* _Required action_: From the line containing "Task: Click the back navigation arrow icon" to the end of the records, print every line exactly, both ends included, and leave out the pictures.
##########
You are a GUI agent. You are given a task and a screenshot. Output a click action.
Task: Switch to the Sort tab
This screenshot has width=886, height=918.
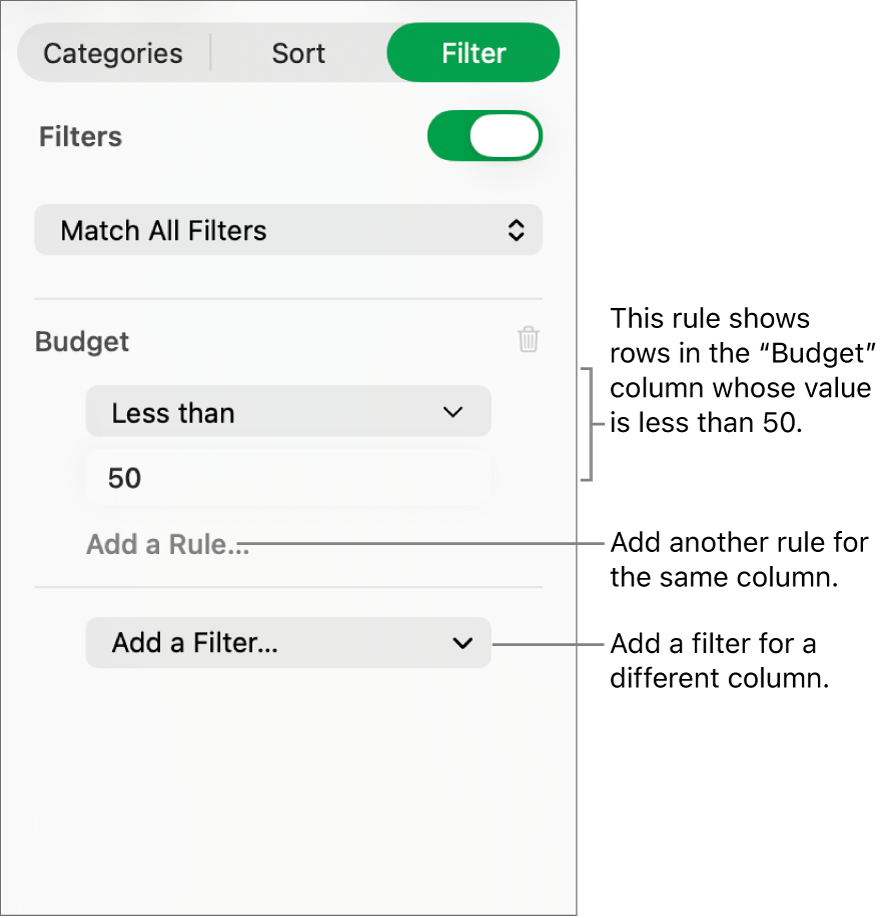pyautogui.click(x=297, y=52)
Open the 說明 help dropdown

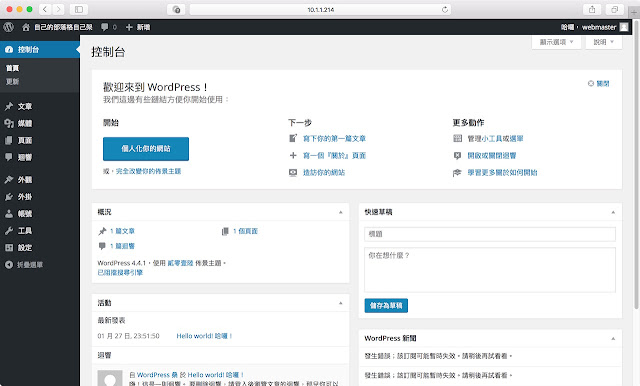[x=603, y=42]
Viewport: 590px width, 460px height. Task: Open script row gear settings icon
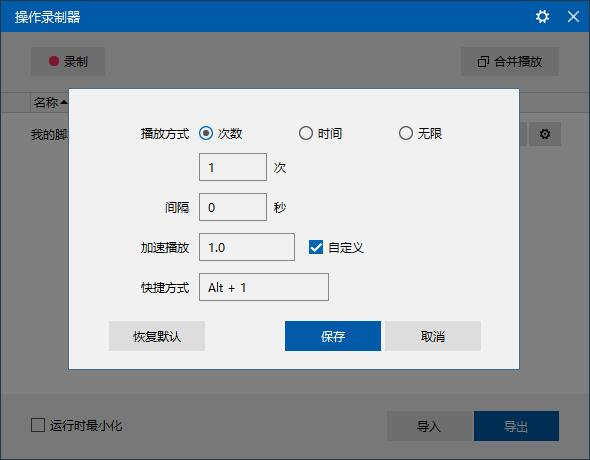545,134
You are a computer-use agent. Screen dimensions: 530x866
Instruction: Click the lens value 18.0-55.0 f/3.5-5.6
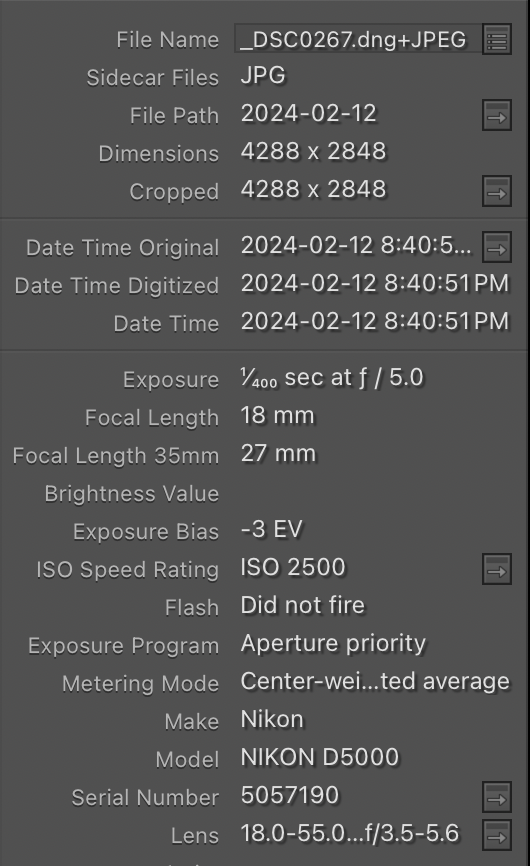[349, 833]
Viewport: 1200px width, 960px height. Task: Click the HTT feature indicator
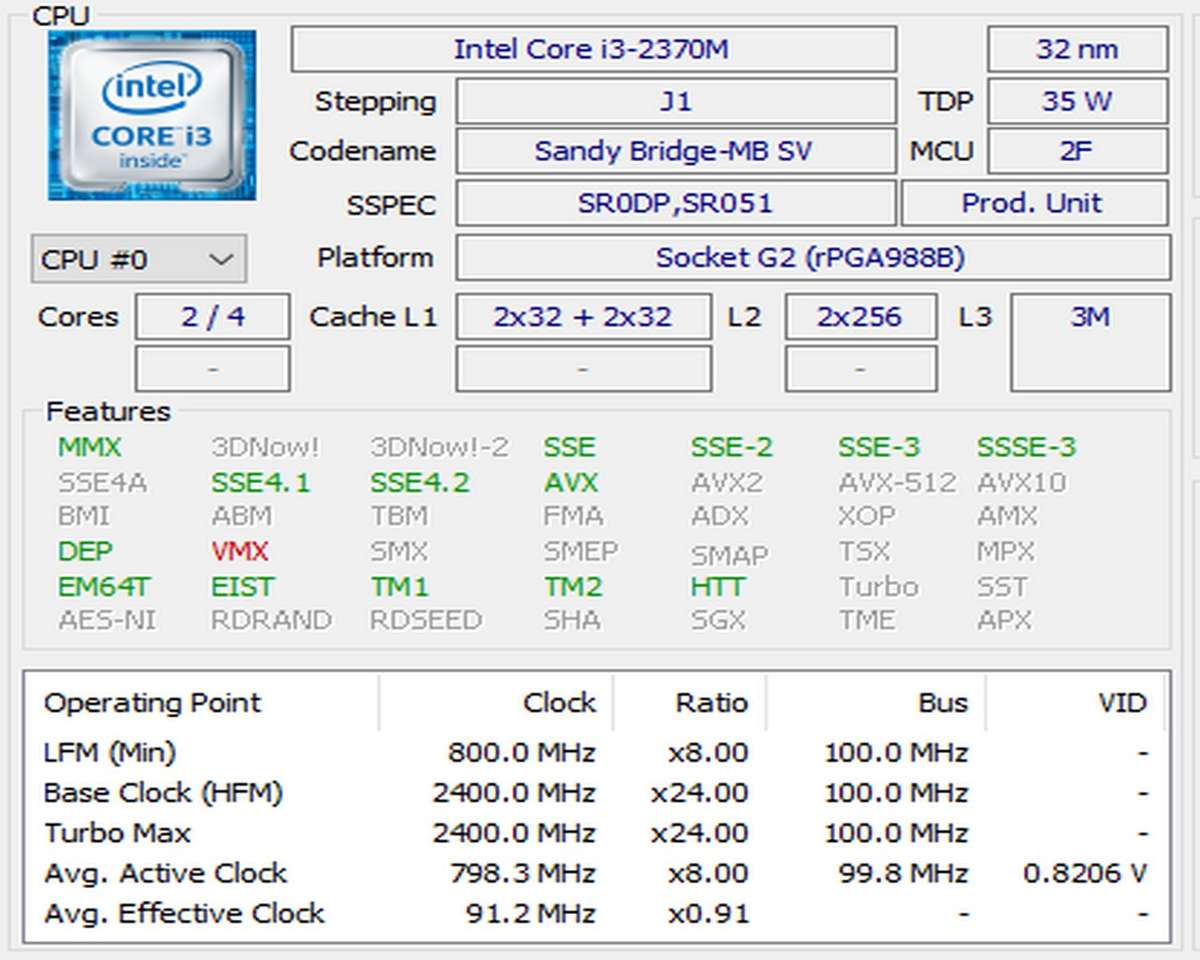(717, 587)
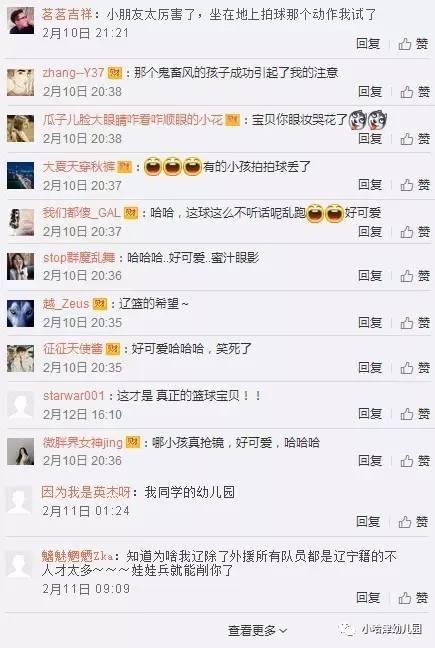Open 越_Zeus's profile via username

pyautogui.click(x=66, y=304)

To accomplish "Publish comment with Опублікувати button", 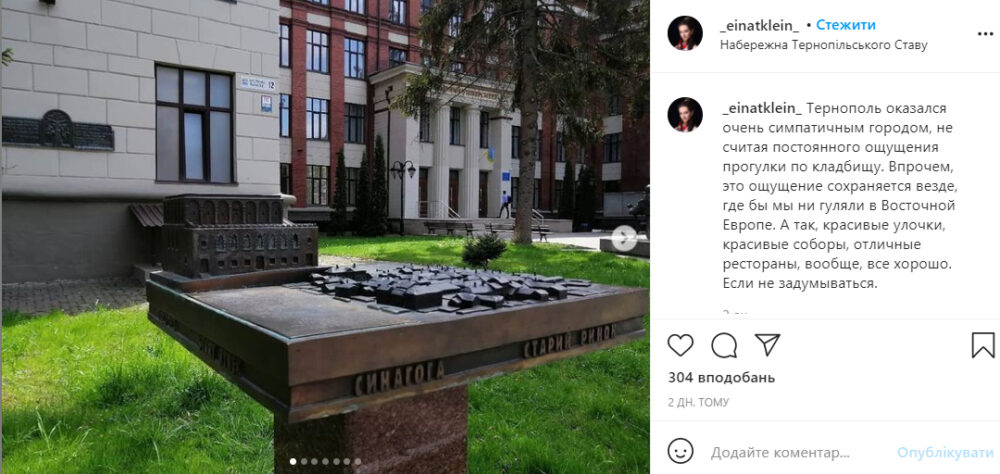I will (945, 453).
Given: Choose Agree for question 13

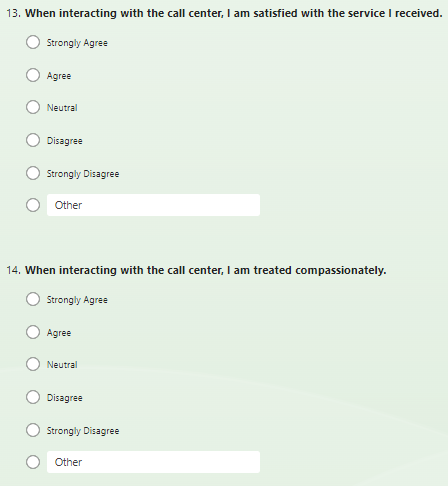Looking at the screenshot, I should click(x=33, y=75).
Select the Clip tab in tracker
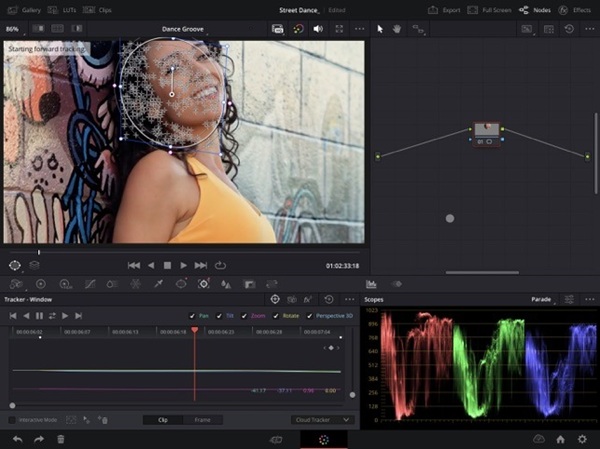The image size is (600, 449). (163, 420)

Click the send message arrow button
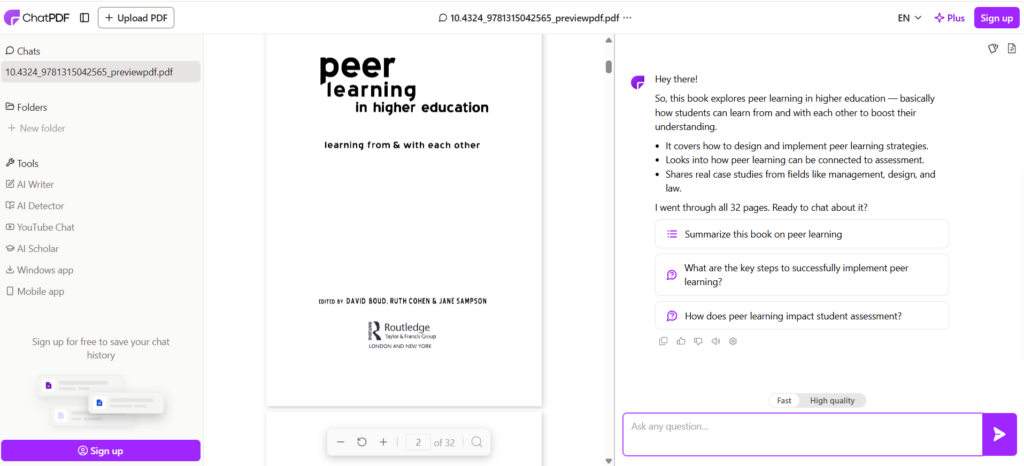998,434
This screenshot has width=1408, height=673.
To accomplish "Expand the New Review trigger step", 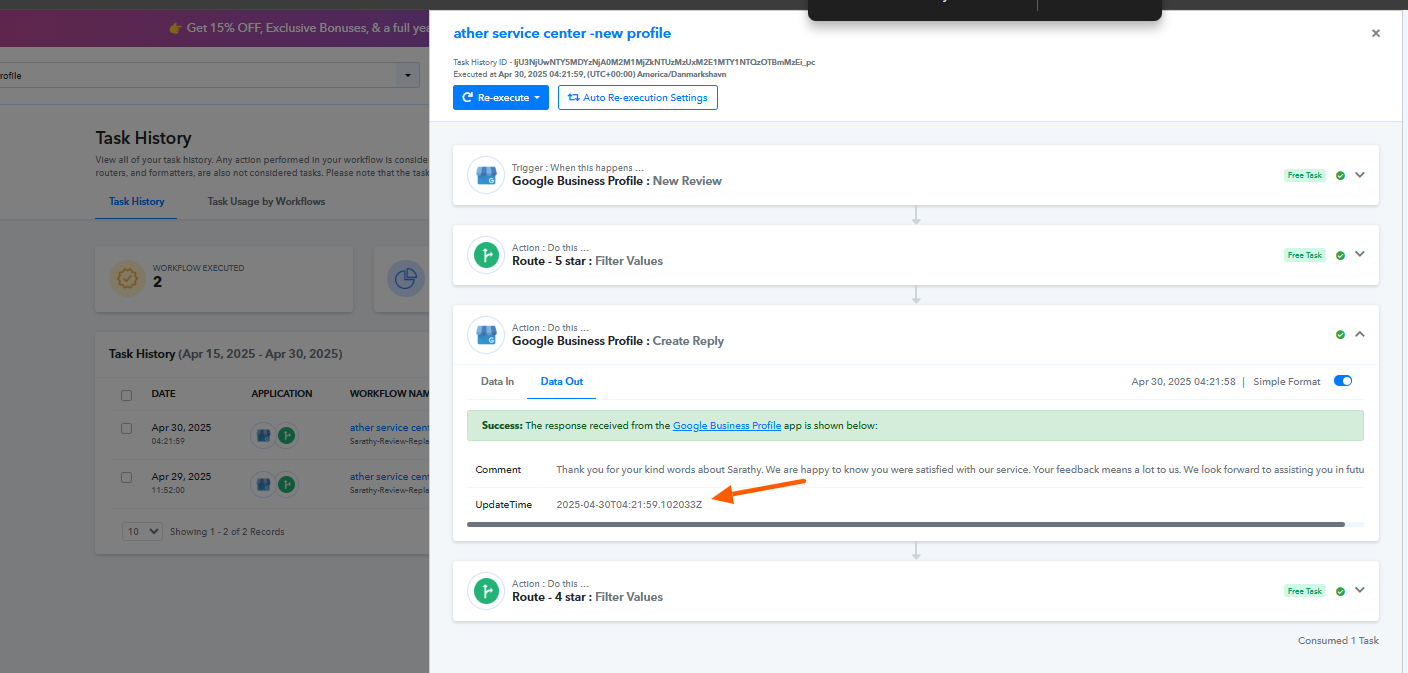I will pyautogui.click(x=1359, y=175).
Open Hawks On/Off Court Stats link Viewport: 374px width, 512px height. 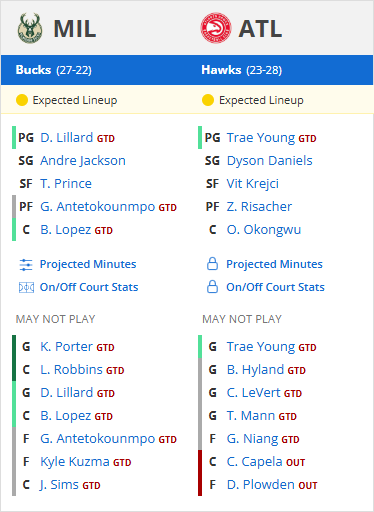(x=275, y=287)
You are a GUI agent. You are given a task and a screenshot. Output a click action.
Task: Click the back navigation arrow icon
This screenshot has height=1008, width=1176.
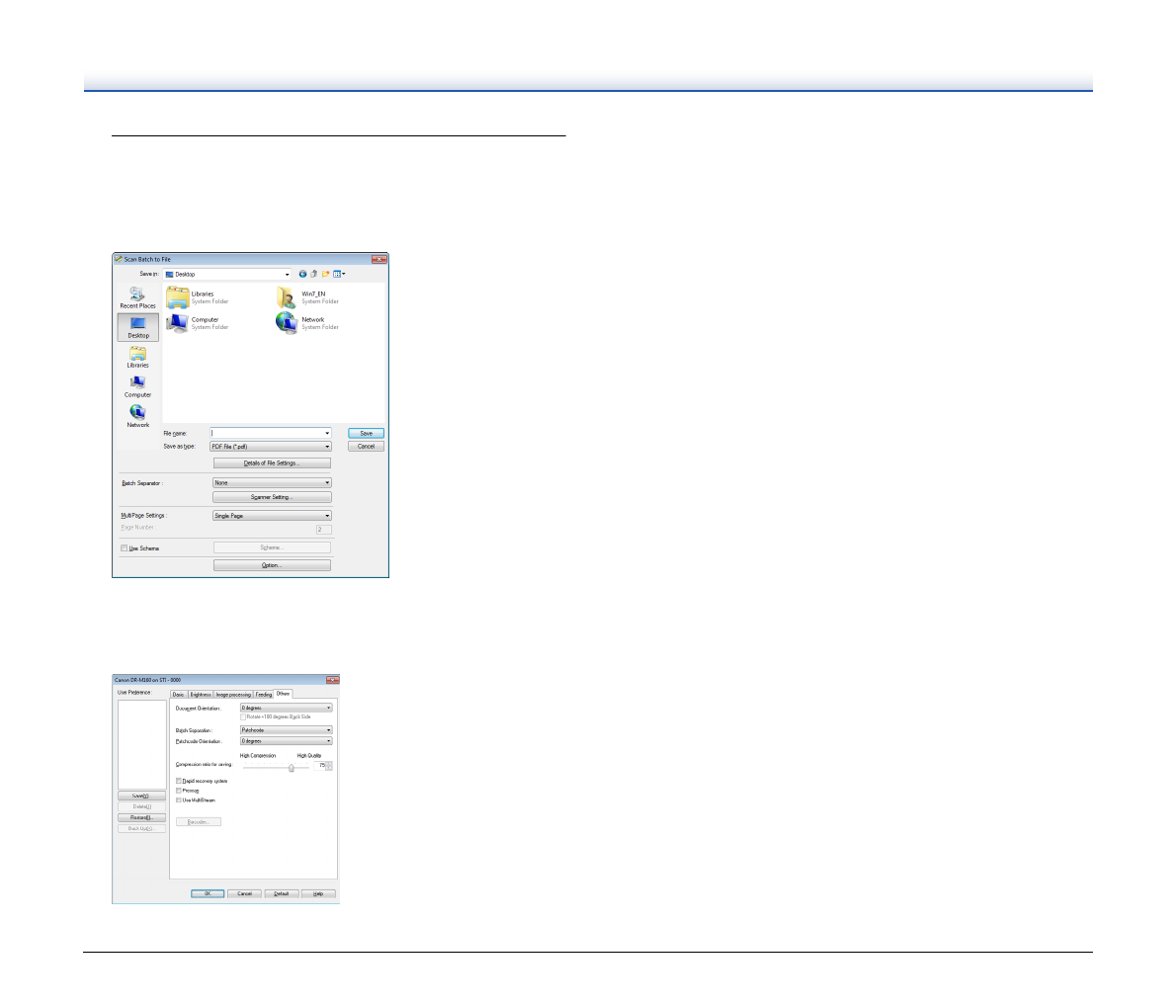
##########
* _Worked solution_:
Task: Click the back navigation arrow icon
This screenshot has height=1008, width=1176.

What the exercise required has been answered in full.